Pharos400 Release Notes and TDL Updates

This page accompanies the public-facing pharos400_tdls_canonicals.csv and pharos400_tdls_full.csv releases. It summarizes what changed relative to Pharos319, how canonical, isoform, and alternate-product logic is assigned, and what the public TDL table contains.

Total Human Protein Rows 166,833
Canonical Proteins 20,654
Isoform + Alternate Product Rows 146,179

Release Summary

Unlike legacy Pharos319, which used a largely static set of 20,412 proteins, Pharos400 is protein-centric, provenance-tracked, and isoform-aware.

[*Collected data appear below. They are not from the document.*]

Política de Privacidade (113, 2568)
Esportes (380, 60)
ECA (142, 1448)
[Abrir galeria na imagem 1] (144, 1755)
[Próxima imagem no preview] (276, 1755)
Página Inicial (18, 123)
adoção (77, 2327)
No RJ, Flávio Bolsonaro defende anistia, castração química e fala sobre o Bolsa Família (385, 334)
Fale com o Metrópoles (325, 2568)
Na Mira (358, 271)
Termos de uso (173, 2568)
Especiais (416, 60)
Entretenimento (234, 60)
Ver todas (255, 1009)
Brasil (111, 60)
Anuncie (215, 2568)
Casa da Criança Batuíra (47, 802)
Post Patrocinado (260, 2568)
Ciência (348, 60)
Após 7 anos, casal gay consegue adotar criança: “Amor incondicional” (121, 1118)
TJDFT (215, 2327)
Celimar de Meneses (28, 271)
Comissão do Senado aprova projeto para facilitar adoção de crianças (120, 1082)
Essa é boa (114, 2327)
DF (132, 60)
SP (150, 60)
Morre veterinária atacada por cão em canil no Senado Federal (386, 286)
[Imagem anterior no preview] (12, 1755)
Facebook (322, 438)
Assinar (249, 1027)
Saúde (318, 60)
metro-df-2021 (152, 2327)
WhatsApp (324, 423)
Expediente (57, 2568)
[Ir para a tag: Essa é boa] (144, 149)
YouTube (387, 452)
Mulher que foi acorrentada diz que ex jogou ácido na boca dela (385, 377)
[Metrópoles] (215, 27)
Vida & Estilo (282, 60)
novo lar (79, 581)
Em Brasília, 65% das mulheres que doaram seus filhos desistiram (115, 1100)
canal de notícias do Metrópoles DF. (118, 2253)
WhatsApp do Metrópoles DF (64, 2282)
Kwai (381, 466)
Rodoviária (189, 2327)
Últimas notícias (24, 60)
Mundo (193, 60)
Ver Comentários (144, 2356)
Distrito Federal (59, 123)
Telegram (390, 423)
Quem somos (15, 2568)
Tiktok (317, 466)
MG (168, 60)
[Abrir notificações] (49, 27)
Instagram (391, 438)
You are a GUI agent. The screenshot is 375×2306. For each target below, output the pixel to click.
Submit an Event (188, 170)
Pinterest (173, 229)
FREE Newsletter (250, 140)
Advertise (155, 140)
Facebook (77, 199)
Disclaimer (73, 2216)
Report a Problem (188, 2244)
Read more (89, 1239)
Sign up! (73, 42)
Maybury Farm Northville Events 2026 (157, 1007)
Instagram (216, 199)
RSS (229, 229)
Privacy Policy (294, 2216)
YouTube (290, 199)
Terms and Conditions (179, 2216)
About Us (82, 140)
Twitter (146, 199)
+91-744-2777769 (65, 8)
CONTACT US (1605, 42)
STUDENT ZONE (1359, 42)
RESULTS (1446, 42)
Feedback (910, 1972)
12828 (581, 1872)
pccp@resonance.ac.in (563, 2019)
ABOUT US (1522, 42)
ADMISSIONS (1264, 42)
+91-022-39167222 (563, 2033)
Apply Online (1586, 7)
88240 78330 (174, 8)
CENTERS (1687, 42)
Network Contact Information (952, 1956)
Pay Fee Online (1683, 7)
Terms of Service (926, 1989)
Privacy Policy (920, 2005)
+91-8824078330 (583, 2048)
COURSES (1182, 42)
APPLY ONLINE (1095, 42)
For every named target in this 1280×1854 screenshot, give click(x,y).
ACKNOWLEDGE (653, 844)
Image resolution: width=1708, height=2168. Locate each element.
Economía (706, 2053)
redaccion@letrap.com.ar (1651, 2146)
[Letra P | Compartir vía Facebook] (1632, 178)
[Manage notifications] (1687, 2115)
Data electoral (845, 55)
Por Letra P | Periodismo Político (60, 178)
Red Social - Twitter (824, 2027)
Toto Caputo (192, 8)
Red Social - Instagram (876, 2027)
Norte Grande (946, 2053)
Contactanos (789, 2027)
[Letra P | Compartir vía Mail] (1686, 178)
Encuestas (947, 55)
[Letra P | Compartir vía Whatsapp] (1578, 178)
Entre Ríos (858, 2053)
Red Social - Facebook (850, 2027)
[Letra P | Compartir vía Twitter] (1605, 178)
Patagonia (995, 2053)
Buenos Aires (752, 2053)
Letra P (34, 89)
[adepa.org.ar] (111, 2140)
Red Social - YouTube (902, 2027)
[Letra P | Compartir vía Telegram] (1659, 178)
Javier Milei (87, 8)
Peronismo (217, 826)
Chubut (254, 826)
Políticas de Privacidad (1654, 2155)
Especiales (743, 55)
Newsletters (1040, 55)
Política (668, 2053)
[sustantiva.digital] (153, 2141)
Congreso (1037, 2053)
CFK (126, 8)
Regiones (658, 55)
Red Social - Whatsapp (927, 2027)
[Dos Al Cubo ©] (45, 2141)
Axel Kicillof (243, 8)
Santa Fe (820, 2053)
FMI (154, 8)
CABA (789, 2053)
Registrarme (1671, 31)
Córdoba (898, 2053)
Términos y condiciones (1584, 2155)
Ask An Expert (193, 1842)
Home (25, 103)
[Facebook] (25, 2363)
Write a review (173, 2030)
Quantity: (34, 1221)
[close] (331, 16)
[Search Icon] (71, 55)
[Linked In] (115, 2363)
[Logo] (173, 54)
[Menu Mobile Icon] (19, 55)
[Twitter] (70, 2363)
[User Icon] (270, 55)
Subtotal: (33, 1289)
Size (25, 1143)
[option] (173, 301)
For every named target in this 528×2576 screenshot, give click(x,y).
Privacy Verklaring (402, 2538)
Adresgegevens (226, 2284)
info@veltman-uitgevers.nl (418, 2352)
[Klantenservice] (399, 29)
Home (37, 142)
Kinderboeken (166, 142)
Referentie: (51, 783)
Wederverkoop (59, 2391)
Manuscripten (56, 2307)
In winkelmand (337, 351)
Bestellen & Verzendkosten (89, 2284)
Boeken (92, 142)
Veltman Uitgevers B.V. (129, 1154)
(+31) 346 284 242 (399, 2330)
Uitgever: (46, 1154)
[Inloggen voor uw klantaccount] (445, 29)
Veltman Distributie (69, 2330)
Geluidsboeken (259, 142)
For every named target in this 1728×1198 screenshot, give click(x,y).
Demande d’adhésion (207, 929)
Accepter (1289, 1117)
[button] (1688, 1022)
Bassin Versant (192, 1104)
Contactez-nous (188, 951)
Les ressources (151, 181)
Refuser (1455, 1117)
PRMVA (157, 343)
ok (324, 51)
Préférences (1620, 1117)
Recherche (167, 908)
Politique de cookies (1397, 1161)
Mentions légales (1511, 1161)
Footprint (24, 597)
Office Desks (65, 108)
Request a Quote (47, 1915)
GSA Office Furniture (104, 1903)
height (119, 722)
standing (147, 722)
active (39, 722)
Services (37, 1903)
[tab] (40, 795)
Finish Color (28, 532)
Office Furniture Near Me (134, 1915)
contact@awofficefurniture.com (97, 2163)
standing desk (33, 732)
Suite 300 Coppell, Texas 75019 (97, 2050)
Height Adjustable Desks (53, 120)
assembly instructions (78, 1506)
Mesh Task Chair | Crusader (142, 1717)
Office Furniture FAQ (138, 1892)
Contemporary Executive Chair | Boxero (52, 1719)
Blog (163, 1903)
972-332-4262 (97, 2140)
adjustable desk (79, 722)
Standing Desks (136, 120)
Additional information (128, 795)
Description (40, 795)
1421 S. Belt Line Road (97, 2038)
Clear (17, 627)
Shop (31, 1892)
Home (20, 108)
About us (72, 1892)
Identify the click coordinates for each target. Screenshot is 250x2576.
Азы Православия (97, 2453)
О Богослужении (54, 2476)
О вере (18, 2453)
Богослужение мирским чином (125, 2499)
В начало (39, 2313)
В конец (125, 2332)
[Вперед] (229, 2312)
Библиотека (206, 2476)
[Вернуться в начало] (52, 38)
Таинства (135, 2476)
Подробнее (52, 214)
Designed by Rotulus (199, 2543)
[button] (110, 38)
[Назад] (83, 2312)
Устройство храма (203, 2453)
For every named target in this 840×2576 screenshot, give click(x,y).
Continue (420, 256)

The public Pharos400 release is distributed as two complementary files:

This release includes both reviewed (Swiss-Prot) and unreviewed (TrEMBL) human UniProt accessions after applying the UniProt transition filtering now being disclosed by UniProt.

In practice, the Pharos400 MySQL-backed database and knowledge graph are designed to stay current with UniProt and other supporting protein data resources, rather than remaining tied to a one-time legacy protein set.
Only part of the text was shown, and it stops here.